Start of Exercise materials

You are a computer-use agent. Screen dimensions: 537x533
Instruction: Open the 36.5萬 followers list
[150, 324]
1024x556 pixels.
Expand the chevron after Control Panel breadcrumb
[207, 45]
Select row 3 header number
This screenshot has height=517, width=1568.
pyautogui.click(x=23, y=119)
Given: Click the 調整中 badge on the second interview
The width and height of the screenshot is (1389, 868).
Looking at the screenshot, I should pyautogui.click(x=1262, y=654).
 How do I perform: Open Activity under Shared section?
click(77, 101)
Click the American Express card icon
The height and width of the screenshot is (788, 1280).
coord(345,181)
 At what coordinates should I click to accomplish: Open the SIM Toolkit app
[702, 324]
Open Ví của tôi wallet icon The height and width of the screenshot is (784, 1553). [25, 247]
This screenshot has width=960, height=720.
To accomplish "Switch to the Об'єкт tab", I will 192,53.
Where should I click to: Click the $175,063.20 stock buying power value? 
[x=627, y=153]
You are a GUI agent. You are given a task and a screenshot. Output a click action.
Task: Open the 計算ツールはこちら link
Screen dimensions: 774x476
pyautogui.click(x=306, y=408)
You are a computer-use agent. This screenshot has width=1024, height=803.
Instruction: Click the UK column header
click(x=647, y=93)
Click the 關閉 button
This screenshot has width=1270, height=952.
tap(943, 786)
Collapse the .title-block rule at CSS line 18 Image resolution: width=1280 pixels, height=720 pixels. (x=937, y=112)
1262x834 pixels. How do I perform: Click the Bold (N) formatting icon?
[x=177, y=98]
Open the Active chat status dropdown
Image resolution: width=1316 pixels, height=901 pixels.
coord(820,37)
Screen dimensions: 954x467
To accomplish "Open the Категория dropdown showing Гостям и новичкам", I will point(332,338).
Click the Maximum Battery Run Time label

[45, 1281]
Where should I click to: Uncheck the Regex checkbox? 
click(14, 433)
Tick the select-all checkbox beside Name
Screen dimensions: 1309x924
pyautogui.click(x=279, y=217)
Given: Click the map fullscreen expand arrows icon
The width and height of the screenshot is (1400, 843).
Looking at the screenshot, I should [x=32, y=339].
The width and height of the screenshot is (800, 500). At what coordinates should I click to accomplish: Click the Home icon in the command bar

End of Exercise materials

## The problem
Retype all of the material above line for line, with no changes to wording, spacing, numbers, or punctuation.

## Solved problem
You are a computer-use agent. Screen dimensions: 537x533
Instruction: Open the 36.5萬 followers list
[150, 324]
1024x556 pixels.
Expand the chevron after Control Panel breadcrumb
[207, 45]
Select row 3 header number
This screenshot has height=517, width=1568.
pyautogui.click(x=23, y=119)
Given: Click the 調整中 badge on the second interview
The width and height of the screenshot is (1389, 868).
Looking at the screenshot, I should pyautogui.click(x=1262, y=654).
 How do I perform: Open Activity under Shared section?
click(77, 101)
Click the American Express card icon
The height and width of the screenshot is (788, 1280).
coord(345,181)
 At what coordinates should I click to accomplish: Open the SIM Toolkit app
[702, 324]
Open Ví của tôi wallet icon The height and width of the screenshot is (784, 1553). [25, 247]
This screenshot has width=960, height=720.
To accomplish "Switch to the Об'єкт tab", I will 192,53.
Where should I click to: Click the $175,063.20 stock buying power value? 
[x=627, y=153]
You are a GUI agent. You are given a task and a screenshot. Output a click action.
Task: Open the 計算ツールはこちら link
Screen dimensions: 774x476
pyautogui.click(x=306, y=408)
You are a computer-use agent. This screenshot has width=1024, height=803.
Instruction: Click the UK column header
click(x=647, y=93)
Click the 關閉 button
This screenshot has width=1270, height=952.
tap(943, 786)
Collapse the .title-block rule at CSS line 18 Image resolution: width=1280 pixels, height=720 pixels. (x=937, y=112)
1262x834 pixels. How do I perform: Click the Bold (N) formatting icon?
[x=177, y=98]
Open the Active chat status dropdown
Image resolution: width=1316 pixels, height=901 pixels.
coord(820,37)
Screen dimensions: 954x467
To accomplish "Open the Категория dropdown showing Гостям и новичкам", I will point(332,338).
Click the Maximum Battery Run Time label

[45, 1281]
Where should I click to: Uncheck the Regex checkbox? 
click(14, 433)
Tick the select-all checkbox beside Name
Screen dimensions: 1309x924
pyautogui.click(x=279, y=217)
Given: Click the map fullscreen expand arrows icon
The width and height of the screenshot is (1400, 843).
Looking at the screenshot, I should [x=32, y=339].
The width and height of the screenshot is (800, 500). At what coordinates should I click to accomplish: Click the Home icon in the command bar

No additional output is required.